> _PROBLEMS TO SOLVE_:
[1] In the fan post below about two Marvel series, which scenes does the writer call probably their favorite MCU moments ever?
[2] Please translate this sentence from the Marvel series post below into Spanish: "It was down-to-earth and it was Sam and Bucky and it was heartfelt and complicated and genuine and I loved it."
[3] From the Marvel series post below, extract the passage starting at "Also, you know, I" and ending at "leads me into...", copied word for word.

> _EXCERPT PROVIDED_:

========

Which leads me into the uniquely tailored focus of TFATWS that made it my show. You see, it gave so much time to the small, the everyman, the ordinary things, and dude if that's not my bread and butter I don't know what is. I am here for that. The scenes in Sam's Louisiana hometown are probably my favorite MCU moments, ever.

I didn't care if it didn't fit with some other parts of the MCU. I didn't care if it was its own weird thing. I didn't care if the pacing was slow (kind of savored the slowness tbh) or the plot progression was clunky (didn't really notice) or the social issues were on-the-nose (kind of enjoyed them and their discussion potential actually).

It was down-to-earth and it was Sam and Bucky and it was heartfelt and complicated and genuine and I loved it.

The only thing that actually upsets me is that at the very end, when Bucky makes his admission to the friend whose son he murdered, that's ... it. That's all we see. I firmly believe there should have been more to that conversation, and if there was, that we should have got to see it. Bucky doesn't get to just drop a bombshell and walk away. We need to see him putting the lessons he's learned into action -- the hard uphill road of restoration and reconciliation. I was denied that, and I am Miffed.

Also, you know, I think something I enjoyed about this show is how much it grapples with consequences. Not as much as it could, perhaps, but more than a lot of Marvel content. It showcases heroes trying really hard to hold themselves and others accountable in a world where that's become exponentially difficult. Which leads me into...

Loki

The music is STUNNING. The acting, off the charts. I loved watching Loki and Ravonna. I love love love Mobius. I don't like multiverses, or time travel. I also wasn't into the whole driving conflict of "humans are beings with free will trying to escape from the predestination of an evil bureaucracy". The latter might have been more palatable if one could take the show more as its own thing and ignore the (blatant) tie-ins to the rest of the MCU, but as it stands, it kinda cheapens the stories that come before, if literally all of it is just some depraved human dictating the script of the universe.

========

> _SUPPLIED MATERIAL_:
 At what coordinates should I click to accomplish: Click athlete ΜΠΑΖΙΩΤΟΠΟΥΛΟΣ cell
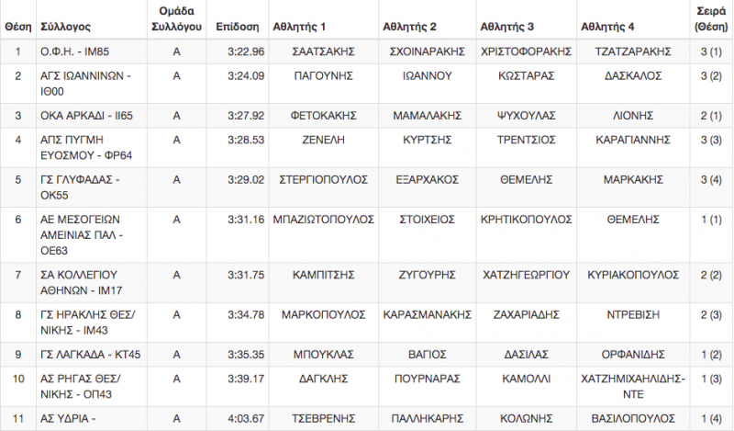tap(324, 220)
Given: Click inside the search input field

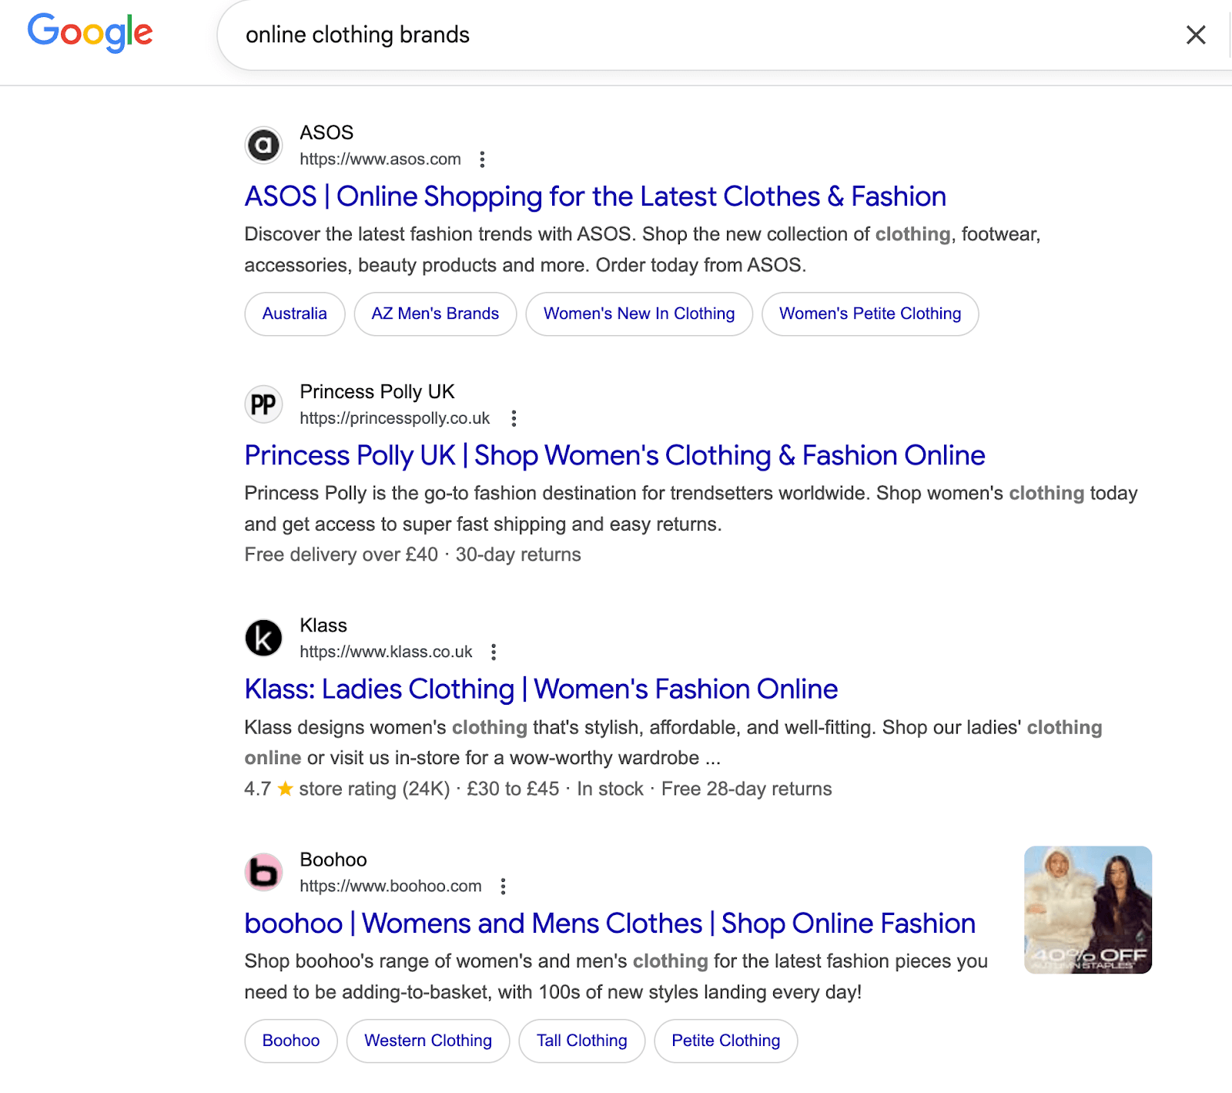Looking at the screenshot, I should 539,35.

========

> _COMPLETE ANSWERS_:
[1] The scenes in Sam's Louisiana hometown.

[2] Era realista y eran Sam y Bucky y era entrañable y complicada y genuina y me encantó.

[3]
Also, you know, I think something I enjoyed about this show is how much it grapples with consequences. Not as much as it could, perhaps, but more than a lot of Marvel content. It showcases heroes trying really hard to hold themselves and others accountable in a world where that's become exponentially difficult. Which leads me into...